### WHAT YOU SHOULD DO
Your task is to repeat the listing exactly.

### RECORDS

==========

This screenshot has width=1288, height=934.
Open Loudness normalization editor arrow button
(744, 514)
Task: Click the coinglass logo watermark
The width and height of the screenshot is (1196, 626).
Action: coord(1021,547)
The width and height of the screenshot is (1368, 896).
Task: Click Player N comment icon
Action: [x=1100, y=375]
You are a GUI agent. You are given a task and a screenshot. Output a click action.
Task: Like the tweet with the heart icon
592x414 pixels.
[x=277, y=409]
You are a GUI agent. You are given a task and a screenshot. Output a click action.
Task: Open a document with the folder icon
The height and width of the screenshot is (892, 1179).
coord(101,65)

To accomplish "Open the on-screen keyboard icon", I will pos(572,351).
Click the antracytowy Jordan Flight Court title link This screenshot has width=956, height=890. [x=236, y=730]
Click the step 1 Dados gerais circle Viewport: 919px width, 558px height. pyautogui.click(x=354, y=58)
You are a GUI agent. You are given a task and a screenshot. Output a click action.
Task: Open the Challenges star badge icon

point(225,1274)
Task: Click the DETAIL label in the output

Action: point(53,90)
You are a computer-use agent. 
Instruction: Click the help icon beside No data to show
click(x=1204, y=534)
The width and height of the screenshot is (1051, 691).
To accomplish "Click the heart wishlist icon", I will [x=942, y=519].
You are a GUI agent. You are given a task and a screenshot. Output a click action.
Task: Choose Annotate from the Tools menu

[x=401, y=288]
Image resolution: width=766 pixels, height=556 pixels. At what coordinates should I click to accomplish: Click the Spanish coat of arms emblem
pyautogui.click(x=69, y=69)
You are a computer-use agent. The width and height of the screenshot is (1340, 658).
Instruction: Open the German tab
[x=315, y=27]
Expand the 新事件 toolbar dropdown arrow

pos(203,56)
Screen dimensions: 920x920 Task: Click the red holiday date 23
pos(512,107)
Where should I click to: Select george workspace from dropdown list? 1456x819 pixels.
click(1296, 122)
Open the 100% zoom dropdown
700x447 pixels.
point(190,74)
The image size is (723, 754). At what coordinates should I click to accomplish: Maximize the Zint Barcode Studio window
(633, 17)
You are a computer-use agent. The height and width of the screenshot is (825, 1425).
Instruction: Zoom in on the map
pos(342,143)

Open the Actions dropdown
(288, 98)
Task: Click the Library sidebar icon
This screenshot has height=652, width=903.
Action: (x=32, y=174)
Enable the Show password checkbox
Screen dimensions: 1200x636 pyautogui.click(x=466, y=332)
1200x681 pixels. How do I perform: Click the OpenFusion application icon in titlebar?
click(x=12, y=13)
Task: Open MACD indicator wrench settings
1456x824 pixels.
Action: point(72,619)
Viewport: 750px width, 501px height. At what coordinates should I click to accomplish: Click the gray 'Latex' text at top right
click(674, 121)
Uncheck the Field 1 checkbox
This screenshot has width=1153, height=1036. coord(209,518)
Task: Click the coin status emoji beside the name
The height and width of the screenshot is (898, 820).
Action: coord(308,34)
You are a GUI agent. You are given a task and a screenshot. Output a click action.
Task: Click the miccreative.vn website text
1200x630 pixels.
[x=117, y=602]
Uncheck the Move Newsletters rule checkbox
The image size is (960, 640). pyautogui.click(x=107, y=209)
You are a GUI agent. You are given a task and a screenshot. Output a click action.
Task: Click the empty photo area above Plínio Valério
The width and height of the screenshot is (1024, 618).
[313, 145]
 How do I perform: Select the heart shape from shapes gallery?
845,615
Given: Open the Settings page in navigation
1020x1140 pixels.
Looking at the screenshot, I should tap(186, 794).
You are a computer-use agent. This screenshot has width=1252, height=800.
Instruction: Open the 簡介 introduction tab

==========

### RESULT FOR THIS EXERCISE
This screenshot has width=1288, height=934.
Open Loudness normalization editor arrow button
(744, 514)
Task: Click the coinglass logo watermark
The width and height of the screenshot is (1196, 626).
Action: coord(1021,547)
The width and height of the screenshot is (1368, 896).
Task: Click Player N comment icon
Action: [x=1100, y=375]
You are a GUI agent. You are given a task and a screenshot. Output a click action.
Task: Like the tweet with the heart icon
592x414 pixels.
[x=277, y=409]
You are a GUI agent. You are given a task and a screenshot. Output a click action.
Task: Open a document with the folder icon
The height and width of the screenshot is (892, 1179).
coord(101,65)

To accomplish "Open the on-screen keyboard icon", I will pos(572,351).
Click the antracytowy Jordan Flight Court title link This screenshot has width=956, height=890. [x=236, y=730]
Click the step 1 Dados gerais circle Viewport: 919px width, 558px height. pyautogui.click(x=354, y=58)
You are a GUI agent. You are given a task and a screenshot. Output a click action.
Task: Open the Challenges star badge icon

point(225,1274)
Task: Click the DETAIL label in the output

Action: point(53,90)
You are a computer-use agent. 
Instruction: Click the help icon beside No data to show
click(x=1204, y=534)
The width and height of the screenshot is (1051, 691).
To accomplish "Click the heart wishlist icon", I will [x=942, y=519].
You are a GUI agent. You are given a task and a screenshot. Output a click action.
Task: Choose Annotate from the Tools menu

[x=401, y=288]
Image resolution: width=766 pixels, height=556 pixels. At what coordinates should I click to accomplish: Click the Spanish coat of arms emblem
pyautogui.click(x=69, y=69)
You are a computer-use agent. The width and height of the screenshot is (1340, 658).
Instruction: Open the German tab
[x=315, y=27]
Expand the 新事件 toolbar dropdown arrow

pos(203,56)
Screen dimensions: 920x920 Task: Click the red holiday date 23
pos(512,107)
Where should I click to: Select george workspace from dropdown list? 1456x819 pixels.
click(1296, 122)
Open the 100% zoom dropdown
700x447 pixels.
point(190,74)
The image size is (723, 754). At what coordinates should I click to accomplish: Maximize the Zint Barcode Studio window
(633, 17)
You are a computer-use agent. The height and width of the screenshot is (825, 1425).
Instruction: Zoom in on the map
pos(342,143)

Open the Actions dropdown
(288, 98)
Task: Click the Library sidebar icon
This screenshot has height=652, width=903.
Action: (x=32, y=174)
Enable the Show password checkbox
Screen dimensions: 1200x636 pyautogui.click(x=466, y=332)
1200x681 pixels. How do I perform: Click the OpenFusion application icon in titlebar?
click(x=12, y=13)
Task: Open MACD indicator wrench settings
1456x824 pixels.
Action: point(72,619)
Viewport: 750px width, 501px height. At what coordinates should I click to accomplish: Click the gray 'Latex' text at top right
click(674, 121)
Uncheck the Field 1 checkbox
This screenshot has width=1153, height=1036. coord(209,518)
Task: Click the coin status emoji beside the name
The height and width of the screenshot is (898, 820).
Action: coord(308,34)
You are a GUI agent. You are given a task and a screenshot. Output a click action.
Task: Click the miccreative.vn website text
1200x630 pixels.
[x=117, y=602]
Uncheck the Move Newsletters rule checkbox
The image size is (960, 640). pyautogui.click(x=107, y=209)
You are a GUI agent. You are given a task and a screenshot. Output a click action.
Task: Click the empty photo area above Plínio Valério
The width and height of the screenshot is (1024, 618).
[313, 145]
 How do I perform: Select the heart shape from shapes gallery?
845,615
Given: Open the Settings page in navigation
1020x1140 pixels.
Looking at the screenshot, I should tap(186, 794).
You are a computer-use agent. This screenshot has width=1252, height=800.
Instruction: Open the 簡介 introduction tab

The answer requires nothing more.